Esa frase, enunciada en el siglo diecisiete, es un “mero elogio retórico de
la historia”. En cambio, enunciada en el siglo veinte, es asombrosa. Pues
Menard es contemporáneo de William James, “quien no define la historia como una
indagación de la realidad, sino como su origen”.
Cervantes no leyó el Quijote de Pierre Menard, pero Pierre Menard leyó la
versión de Cervantes. Y eso hace toda la diferencia.
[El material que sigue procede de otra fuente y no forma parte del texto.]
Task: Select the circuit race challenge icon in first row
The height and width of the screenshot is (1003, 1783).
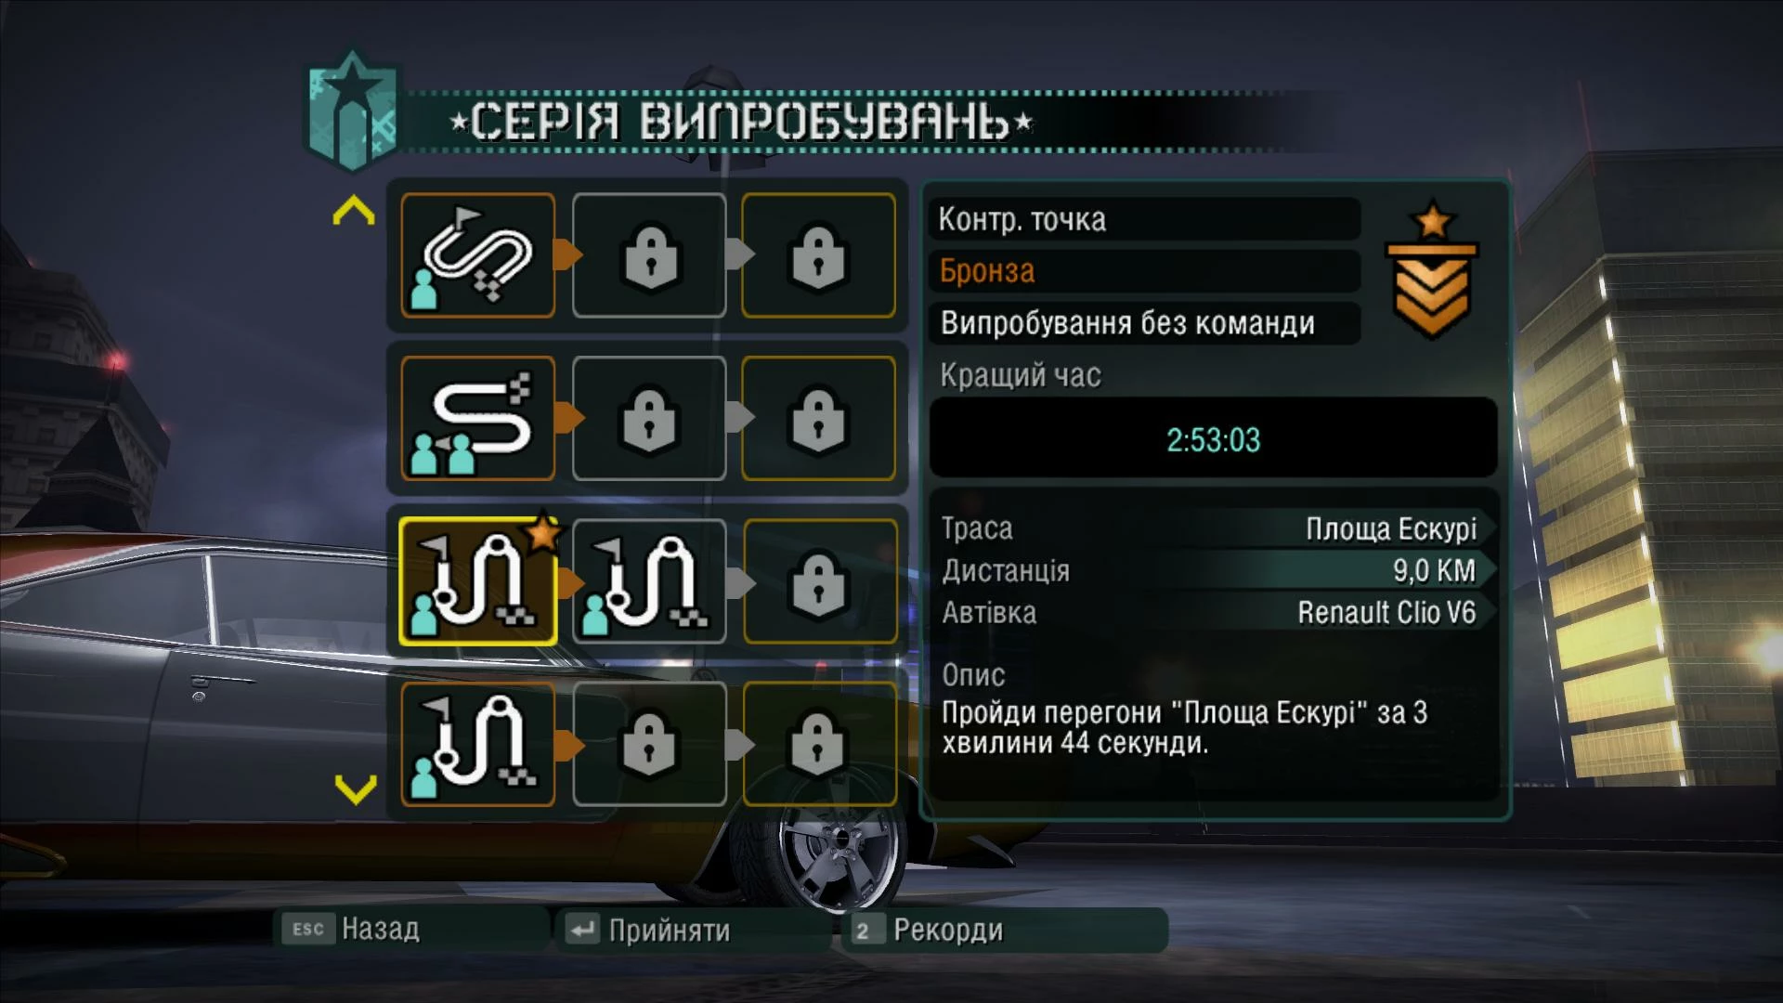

Hay distintas maneras de cruzar el umbral de la posteridad. Pierre Menard
lo atraviesa conociendo los trescientos años de fama de Cervantes. Los lectores
de Bolaño lo cruzan con más bríos si están enterados de que su muerte corroboró
su talento, pero también lo acrecentó, haciéndolo sobresalir al cotejarlo con
sus contemporáneos todavía imperfectos porque siguen vivos.
Aquellos que comenzaron a leer a Bolaño en el más acá están menos
perturbados por su fama póstuma. Por lo tanto, cuentan con mejores herramientas
críticas para juzgar su obra. Aquello que empezaron a leer a Bolaño tras su
muerte, lo analizan obnubilados por una abrumadora bibliografía que deja
escasos resquicios a un atemperado examen de su calidad como artista.
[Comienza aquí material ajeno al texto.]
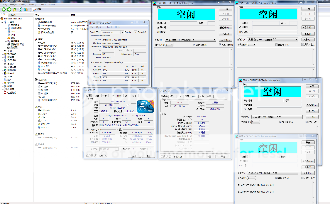330x204 pixels.
Task: Open priority dropdown in top-right ORTHOS window
Action: [251, 45]
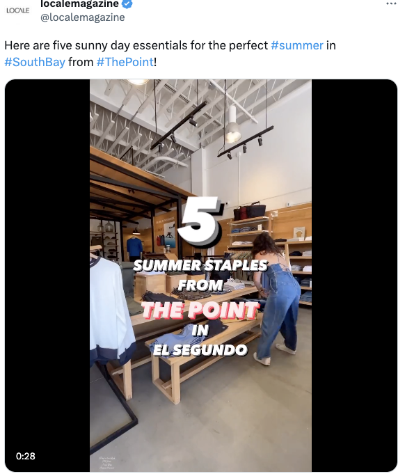This screenshot has height=474, width=398.
Task: Open the @localemagazine handle link
Action: (83, 17)
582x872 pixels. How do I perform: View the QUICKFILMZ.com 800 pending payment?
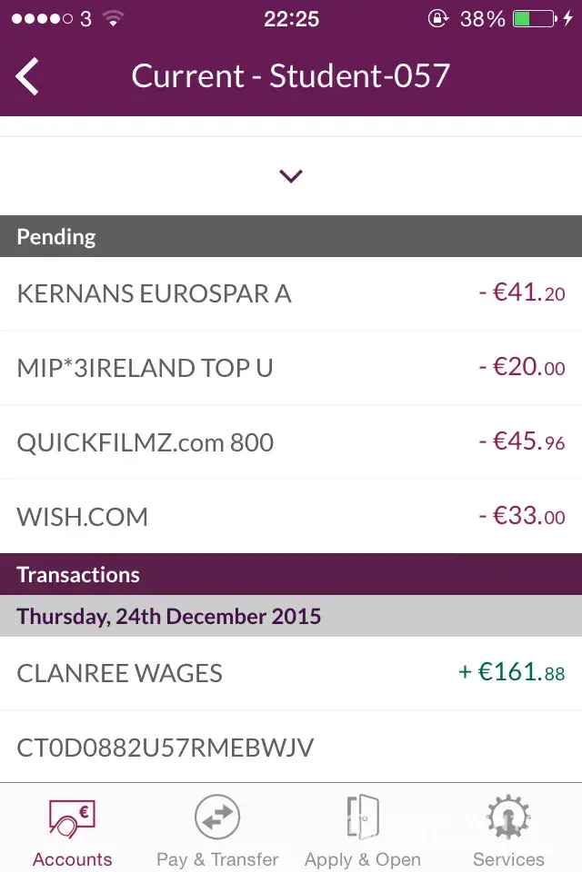(291, 443)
Como dice Wood, los elementos de fama extraliterarios en el caso de Bolaño
“enriquecen la experiencia de lectura”. Pero eso sí, hay que estar enterados previamente
de la historia personal de Bolaño para advertir que estamos en presencia de un
genio. Algo que una lectura sin esos ingredientes muy difícilmente proporcione.
[i] Una mañana de junio de 1872, en hora
temprana, asesiné a mi padre, acto que me impresionó vivamente en esa época.